The pros and cons of the various business forms can be complex to navigate, said Callier. Sorting out the complexities of each entity can be intimidating at first but with the right guidance from a legal professional and/or an experienced accountant, they don’t have to be.

Not being prepared or advised can result in big problems, as Bryan Clayton, CEO of GreenPal, found out in 2012, when he formed what he calls the “Uber for lawn care” business. “We made a huge mistake when forming our company initially that ultimately cost us $20,000 in legal fees to correct,” he shared.

“When we formed the company in 2012, we did it simply as a Tennessee LLC. Quick and easy and cheap; we figured it was the best way to get our company up and rolling. However we did not realize that an LLC is a no-go for institutional investors.” Why? “Because any outside investors, such as private equity, angel investors, or venture capitalists will insist that your company be a Delaware C corp,” he reported. “Delaware has an abundance of case law that is favorable to corporate structure, investors, and board members, and is generally accepted as the standard by the investor community.”

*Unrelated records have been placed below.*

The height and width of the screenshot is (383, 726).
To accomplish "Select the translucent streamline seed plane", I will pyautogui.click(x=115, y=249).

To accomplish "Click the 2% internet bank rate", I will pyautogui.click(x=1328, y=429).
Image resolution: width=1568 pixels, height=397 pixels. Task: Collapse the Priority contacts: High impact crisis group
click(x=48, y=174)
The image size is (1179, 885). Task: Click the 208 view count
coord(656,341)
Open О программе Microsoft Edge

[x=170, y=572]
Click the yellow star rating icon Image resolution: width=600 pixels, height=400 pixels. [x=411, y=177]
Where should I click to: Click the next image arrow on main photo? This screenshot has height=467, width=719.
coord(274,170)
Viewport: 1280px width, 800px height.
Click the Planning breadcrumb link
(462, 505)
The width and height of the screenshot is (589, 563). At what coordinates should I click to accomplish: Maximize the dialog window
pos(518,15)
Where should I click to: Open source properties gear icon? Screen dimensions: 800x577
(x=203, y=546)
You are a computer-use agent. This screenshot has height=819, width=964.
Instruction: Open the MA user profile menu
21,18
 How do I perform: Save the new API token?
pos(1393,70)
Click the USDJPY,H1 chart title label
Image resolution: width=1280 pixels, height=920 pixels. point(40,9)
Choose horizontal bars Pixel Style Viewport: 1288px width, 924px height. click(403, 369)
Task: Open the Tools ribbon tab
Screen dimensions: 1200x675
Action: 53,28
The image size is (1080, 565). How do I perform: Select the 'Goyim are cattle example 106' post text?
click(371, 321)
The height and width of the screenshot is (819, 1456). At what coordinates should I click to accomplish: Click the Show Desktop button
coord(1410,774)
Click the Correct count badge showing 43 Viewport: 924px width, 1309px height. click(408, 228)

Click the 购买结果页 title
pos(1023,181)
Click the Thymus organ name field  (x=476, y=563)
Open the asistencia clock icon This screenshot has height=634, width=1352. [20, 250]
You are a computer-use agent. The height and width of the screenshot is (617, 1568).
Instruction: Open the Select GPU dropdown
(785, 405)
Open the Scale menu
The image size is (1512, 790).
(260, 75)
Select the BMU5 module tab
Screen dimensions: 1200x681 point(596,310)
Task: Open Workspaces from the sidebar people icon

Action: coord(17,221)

When Clayton worked to raise capital last summer, he sat down with potential investors and, as he explained, “nearly got laughed out of the room because the LLC was listed in Tennessee.” Clayton ended up paying a specialist attorney to dissolve the old LLC and “carefully assign everything to the new, proper entity,” he shared. “We are now a C corporation listed in Delaware. My advice to anyone forming their company is to carefully consider going with a Delaware C corp if they plan on raising outside investors capital.”

When it comes time to start a business, most entrepreneurs agree it is essential to do the research and speak to professionals. “Take it slow. Talk to other business owners, talk to an accountant and a lawyer. It took me a few years to figure out what kind of business form I needed to protect my assets and best support my clients,” shared Gallagher.

And remember: whatever business form is chosen, ultimately, there should always be an exit plan, too. “Make sure you are prepared when it comes time to sell,” advised Gallagher. “Make sure you have all of your records ready to go, for an easy transfer of sale. Personally, I think a PLLC makes it easier to sell than if I had incorporated.”